PROBLEM STATEMENT: Where pictures appear, omit them, and copy exactly only the lines from the start of the listing through the line containing "Given: Expand the NFS 服务 node", both included.

RECORDS FOR THIS EXERCISE:
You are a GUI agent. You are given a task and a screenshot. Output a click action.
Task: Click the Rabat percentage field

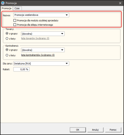(x=21, y=69)
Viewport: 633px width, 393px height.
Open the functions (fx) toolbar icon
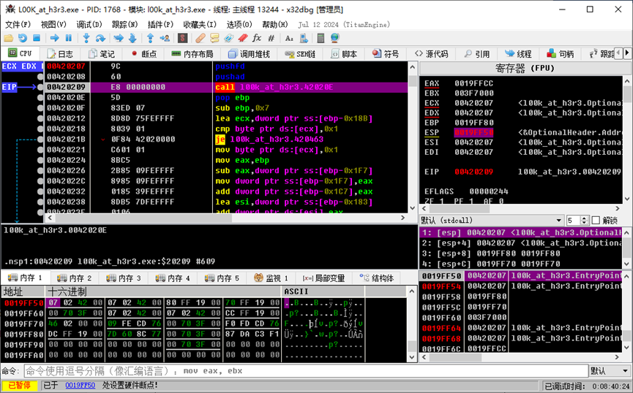(256, 38)
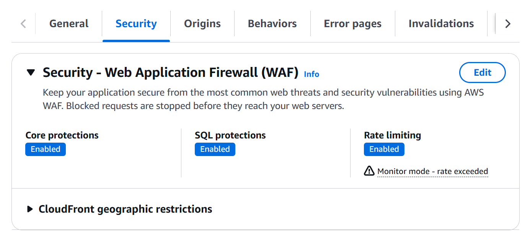Click the Core protections Enabled badge

[45, 149]
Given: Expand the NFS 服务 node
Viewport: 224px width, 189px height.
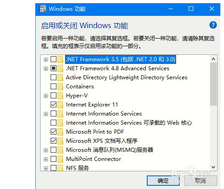Looking at the screenshot, I should coord(46,168).
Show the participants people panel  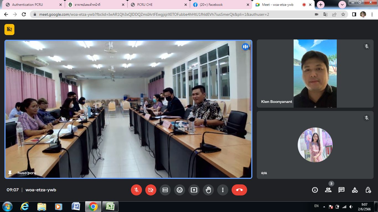pos(328,190)
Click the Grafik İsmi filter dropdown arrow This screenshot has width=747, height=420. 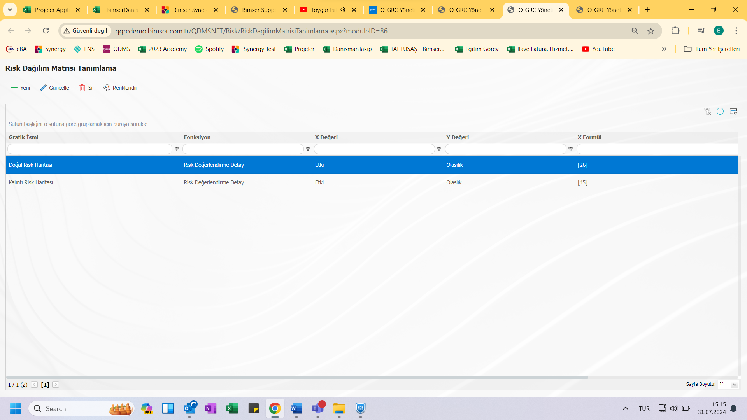point(177,149)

RESPONSE AREA:
You are a GUI agent. You are given a task and a screenshot. Output a click action.
Task: Click the Rabat percentage field

(x=21, y=69)
Viewport: 633px width, 393px height.
Open the functions (fx) toolbar icon
(256, 38)
Click the Core protections Enabled badge

[45, 149]
Given: Expand the NFS 服务 node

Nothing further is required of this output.